┌──

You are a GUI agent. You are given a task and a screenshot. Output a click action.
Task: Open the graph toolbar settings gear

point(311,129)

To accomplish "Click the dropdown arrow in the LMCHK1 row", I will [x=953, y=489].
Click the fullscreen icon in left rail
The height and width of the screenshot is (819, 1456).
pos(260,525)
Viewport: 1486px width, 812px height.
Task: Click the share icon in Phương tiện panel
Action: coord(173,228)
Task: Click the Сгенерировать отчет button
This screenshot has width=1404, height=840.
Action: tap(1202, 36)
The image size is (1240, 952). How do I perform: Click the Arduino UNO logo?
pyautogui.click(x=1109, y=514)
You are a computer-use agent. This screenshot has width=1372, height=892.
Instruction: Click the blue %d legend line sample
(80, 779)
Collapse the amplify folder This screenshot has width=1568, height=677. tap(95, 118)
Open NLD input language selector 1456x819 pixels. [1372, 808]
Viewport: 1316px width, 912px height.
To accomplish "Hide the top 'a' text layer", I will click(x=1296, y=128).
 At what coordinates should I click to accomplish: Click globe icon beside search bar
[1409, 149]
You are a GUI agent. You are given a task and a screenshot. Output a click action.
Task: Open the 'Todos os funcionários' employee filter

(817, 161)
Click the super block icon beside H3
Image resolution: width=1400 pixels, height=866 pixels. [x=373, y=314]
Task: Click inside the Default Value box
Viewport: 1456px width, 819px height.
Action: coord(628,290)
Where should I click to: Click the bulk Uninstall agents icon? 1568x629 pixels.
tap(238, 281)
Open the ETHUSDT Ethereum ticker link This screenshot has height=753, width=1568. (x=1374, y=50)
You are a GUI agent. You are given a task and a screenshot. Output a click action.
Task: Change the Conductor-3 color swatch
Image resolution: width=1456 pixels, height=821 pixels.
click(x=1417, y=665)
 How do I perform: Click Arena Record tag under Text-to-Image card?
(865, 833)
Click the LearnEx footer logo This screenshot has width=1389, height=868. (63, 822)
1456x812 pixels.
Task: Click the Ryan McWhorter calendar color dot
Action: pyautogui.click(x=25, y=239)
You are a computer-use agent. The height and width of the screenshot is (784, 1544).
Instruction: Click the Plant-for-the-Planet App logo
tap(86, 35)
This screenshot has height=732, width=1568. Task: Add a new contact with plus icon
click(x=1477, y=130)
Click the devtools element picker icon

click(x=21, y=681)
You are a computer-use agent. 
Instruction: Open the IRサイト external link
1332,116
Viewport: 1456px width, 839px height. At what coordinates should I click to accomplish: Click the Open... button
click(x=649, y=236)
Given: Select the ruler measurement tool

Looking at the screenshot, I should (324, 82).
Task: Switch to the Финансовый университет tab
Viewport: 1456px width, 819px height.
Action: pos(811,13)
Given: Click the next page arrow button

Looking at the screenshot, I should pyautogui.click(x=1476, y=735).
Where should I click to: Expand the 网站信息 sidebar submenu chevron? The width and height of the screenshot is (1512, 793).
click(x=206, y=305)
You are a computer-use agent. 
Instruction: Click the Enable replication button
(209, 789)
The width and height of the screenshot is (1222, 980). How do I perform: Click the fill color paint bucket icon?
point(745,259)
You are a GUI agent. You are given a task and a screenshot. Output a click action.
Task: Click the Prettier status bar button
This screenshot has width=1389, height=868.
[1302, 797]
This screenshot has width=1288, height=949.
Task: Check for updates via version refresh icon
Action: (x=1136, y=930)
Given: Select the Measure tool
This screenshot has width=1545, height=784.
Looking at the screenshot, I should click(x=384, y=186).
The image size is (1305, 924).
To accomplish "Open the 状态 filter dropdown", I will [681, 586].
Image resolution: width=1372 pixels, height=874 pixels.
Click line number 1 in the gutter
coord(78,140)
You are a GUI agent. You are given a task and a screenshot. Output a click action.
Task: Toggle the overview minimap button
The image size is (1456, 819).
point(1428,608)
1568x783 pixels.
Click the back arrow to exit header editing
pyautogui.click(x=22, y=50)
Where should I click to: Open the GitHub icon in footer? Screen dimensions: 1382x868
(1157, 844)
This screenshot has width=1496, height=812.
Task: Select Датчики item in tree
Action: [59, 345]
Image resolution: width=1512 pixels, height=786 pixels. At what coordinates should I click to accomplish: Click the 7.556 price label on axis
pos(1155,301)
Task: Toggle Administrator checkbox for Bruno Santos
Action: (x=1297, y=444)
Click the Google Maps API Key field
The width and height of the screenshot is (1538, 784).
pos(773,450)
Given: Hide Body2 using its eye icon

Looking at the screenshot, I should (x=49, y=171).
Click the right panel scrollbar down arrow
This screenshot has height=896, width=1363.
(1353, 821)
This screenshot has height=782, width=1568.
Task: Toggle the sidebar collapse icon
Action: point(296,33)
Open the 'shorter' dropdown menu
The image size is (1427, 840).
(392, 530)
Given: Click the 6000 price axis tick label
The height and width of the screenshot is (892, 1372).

└──

#### [WHAT THE EXERCISE ASKS]
Check every line of the records, and copy the ones that hold the word "dropdown".

#### [FINAL ANSWER]
To accomplish "Click the dropdown arrow in the LMCHK1 row", I will [x=953, y=489].
To accomplish "Open the 状态 filter dropdown", I will [681, 586].
Open the 'shorter' dropdown menu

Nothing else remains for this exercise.